→ EXCERPTED TEXT:

-- Opening Marker --

The federal Conservative Party shed its official aversion to same-sex marriage over the weekend as it tries to broaden its appeal to urban and younger voters, but the contest to pick a leader who can connect with Canadians has yet to take shape.
Conservative rank-and-file members voted 1,036 to 462 to remove the traditional definition of marriage – between one man and one woman – from their statement of official policies.
All of the declared and potential leadership candidates to succeed former chief Stephen Harper attended the Tory party's Vancouver policy convention that ended Saturday. But none generated the kind of overwhelming buzz that might signal a clear front-runner.
Still, the Conservative gathering was more upbeat than might be expected for a party thrust into the political wilderness after nearly a decade in power.
More than 3,000 people were on hand, including 2,300 delegates – numbers that outweighed attendance at the last Conservative convention in 2013, when the party was still in power.
Party finances appear strong. Irving Gerstein, chair of the Conservative Fund, told delegates the party has paid off the debt incurred to fight the lengthy 2015 election and raised $5.7-million so far in 2016 – an amount he called a record first-quarter haul for the Tories in a non-election year.

-- Closing Marker --

→ RAW DATA:

-- Opening Marker --

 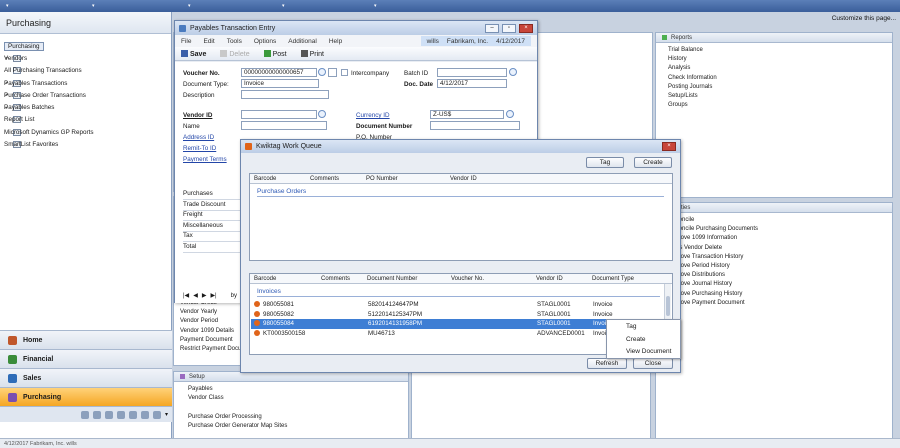 I want to click on list-item: Reconcile Purchasing Documents, so click(x=776, y=230).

-- Closing Marker --

→ TASKS FOR THIS EXERCISE:
a – Name every calendar year mentioned in the article on the Conservative Party's Vancouver convention.
b – Pick up the article on the Conservative Party's Vancouver convention after its final sentence and write the next part.

→ ANSWER SECTION:
a – 2013, 2015, 2016

b –
Former Harper cabinet minister Jason Kenney admitted he had anticipated a gloomier mood in Vancouver. "Many of us expected to be here at a bit of a wake," he said.
There are no signs so far that the party is splitting into the Red Tory and Reform factions that united in 2003 under the Conservative banner and the leadership of Mr. Harper, who became prime minister in 2006.
The decision on Saturday to jettison the traditional definition of marriage from official Conservative Party policy was a test of party unity. While rank-and-file Conservatives have yet to decide who is best to unseat Liberal Prime Minister Justin Trudeau, a strong majority agreed it was time to better reflect a country that legalized same-sex marriage more than 11 years ago.
Even Mr. Kenney, the Calgary MP long considered a standard bearer for the party's conservative wing, was unequivocal about the need to strip the traditional definition of marriage from Conservative doctrine.
"I think it's a no-brainer. This issue was resolved 10 years ago. There is no point in having ... obsolete language about something that was changed in law and society a decade ago," he said.
Conservative organizers and delegates, speaking on condition of anonymity, said the party's social-conservative wing appeared reduced in strength and voice at the convention, which began on Thursday with an official send-off for Mr. Harper. He stepped down as party leader after losing last fall's election to Mr. Trudeau, and is set to resign his Commons seat in the summer months.
The official vote to choose a new leader is nearly one year from now and it appears it could take months before the the full suite of candidates enters the race. Two potential heavyweight contenders, Mr. Kenney and ex-justice minister Peter MacKay, are still undecided.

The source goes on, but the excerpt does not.